Regex not capturing repeating optional captures


I'm trying to write a URL rewrite regex for my company's site. The URL will always start with category/.+ After that, there can be up to 5 extra tags added on. With my current regex, it always captures the .+ after category, but then adds everything after that to that capture group. Example data

/category\/(.+)(?:\/(?:page|price|shipping|sort|brand)\/(.*))*/
mysite.com/category/15000000
mysite.com/category/15000000/page/2
mysite.com/category/15000000/page/2/price/g10l20
mysite.com/category/60000000/page/2/price//shipping//brand//sort/

The outcome is always

$1 = 15000000
    //desired $1 = 15000000
$1 = 15000000/page/2
    // desired $1 = 15000000 $2 = 2
$1 = 15000000/page/2/price/g10l20
    // desired $1 = 15000000 $2 = 2 $3 = g10l20
$1 = 60000000/page/2/price//shipping//brand//sort/
    // desired $1 = 60000000 $2 = 2 $3 = "" $4 = "" $5 = "" $6 = ""
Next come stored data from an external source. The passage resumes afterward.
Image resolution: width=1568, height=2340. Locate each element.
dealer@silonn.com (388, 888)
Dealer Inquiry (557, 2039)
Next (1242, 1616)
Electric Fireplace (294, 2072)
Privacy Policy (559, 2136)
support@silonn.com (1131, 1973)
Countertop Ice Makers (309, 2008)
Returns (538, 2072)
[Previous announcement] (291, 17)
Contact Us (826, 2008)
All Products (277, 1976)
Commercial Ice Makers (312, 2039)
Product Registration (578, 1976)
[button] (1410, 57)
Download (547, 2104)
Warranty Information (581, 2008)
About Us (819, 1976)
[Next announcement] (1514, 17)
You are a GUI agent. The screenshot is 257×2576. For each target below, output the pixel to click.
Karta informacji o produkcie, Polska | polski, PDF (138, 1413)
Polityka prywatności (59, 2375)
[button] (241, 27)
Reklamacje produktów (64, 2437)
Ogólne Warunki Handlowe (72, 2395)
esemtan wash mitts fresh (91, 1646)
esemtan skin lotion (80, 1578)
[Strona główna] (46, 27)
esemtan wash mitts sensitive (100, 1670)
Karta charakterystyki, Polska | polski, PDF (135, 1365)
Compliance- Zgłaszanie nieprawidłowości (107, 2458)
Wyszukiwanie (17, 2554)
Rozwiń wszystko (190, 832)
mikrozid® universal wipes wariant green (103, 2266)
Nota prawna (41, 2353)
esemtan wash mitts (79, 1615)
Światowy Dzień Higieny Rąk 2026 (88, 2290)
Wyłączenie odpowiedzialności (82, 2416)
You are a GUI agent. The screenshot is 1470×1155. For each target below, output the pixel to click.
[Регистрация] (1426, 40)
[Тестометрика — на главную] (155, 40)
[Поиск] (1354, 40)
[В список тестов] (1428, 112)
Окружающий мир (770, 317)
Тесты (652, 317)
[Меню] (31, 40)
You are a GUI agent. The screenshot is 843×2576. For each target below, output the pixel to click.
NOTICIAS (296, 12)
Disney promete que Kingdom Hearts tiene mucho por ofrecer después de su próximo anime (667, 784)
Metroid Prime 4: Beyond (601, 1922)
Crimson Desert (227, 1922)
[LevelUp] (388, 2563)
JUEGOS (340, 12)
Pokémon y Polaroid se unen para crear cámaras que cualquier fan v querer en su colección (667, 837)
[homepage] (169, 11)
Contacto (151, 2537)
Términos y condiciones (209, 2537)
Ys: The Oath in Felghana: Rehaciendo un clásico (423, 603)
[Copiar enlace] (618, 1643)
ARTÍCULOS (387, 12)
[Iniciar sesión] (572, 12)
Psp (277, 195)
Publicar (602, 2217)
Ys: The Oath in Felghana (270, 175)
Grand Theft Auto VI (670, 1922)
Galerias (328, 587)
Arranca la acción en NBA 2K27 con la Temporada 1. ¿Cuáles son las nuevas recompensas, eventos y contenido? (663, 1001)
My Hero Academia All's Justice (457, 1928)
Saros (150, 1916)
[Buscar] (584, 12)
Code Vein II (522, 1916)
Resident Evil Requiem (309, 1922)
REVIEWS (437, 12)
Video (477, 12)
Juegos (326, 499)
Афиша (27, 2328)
My understanding is that the zero or more quantifier would enable it to go back, and search again for the "flag" pattern, but this is apparently not the case. Could someone please tell me what I'm doing wrong?


Solution

  • Unfortunately it's not possible to keep an indeterminate number of captures from a regex. When a capture is repeated with + * {n} etc, only the most recently captured group is returned.

    As you know you'll have a maximum of 5 tags, you could just repeat the relevant block 5 times like so:

    /category\/([^/]*)(?:\/(page|price|shipping|sort|brand)\/([^/]*))?(?:\/(page|price|shipping|sort|brand)\/([^/]*))?(?:\/(page|price|shipping|sort|brand)\/([^/]*))?(?:\/(page|price|shipping|sort|brand)\/([^/]*))?(?:\/(page|price|shipping|sort|brand)\/([^/]*))?/
    

    This is ugly in the extreme, allows a tag to be repeated, and needs the regular expression to be extended if you want to add more tags.

    The neatest solution is probably to capture the category ID in $1 and the rest of the argument string in $2 - you'll need to have the application parse this, where it can be done far more neatly than it can be in regex.

    /category\/([^/]*)(\/.*)?/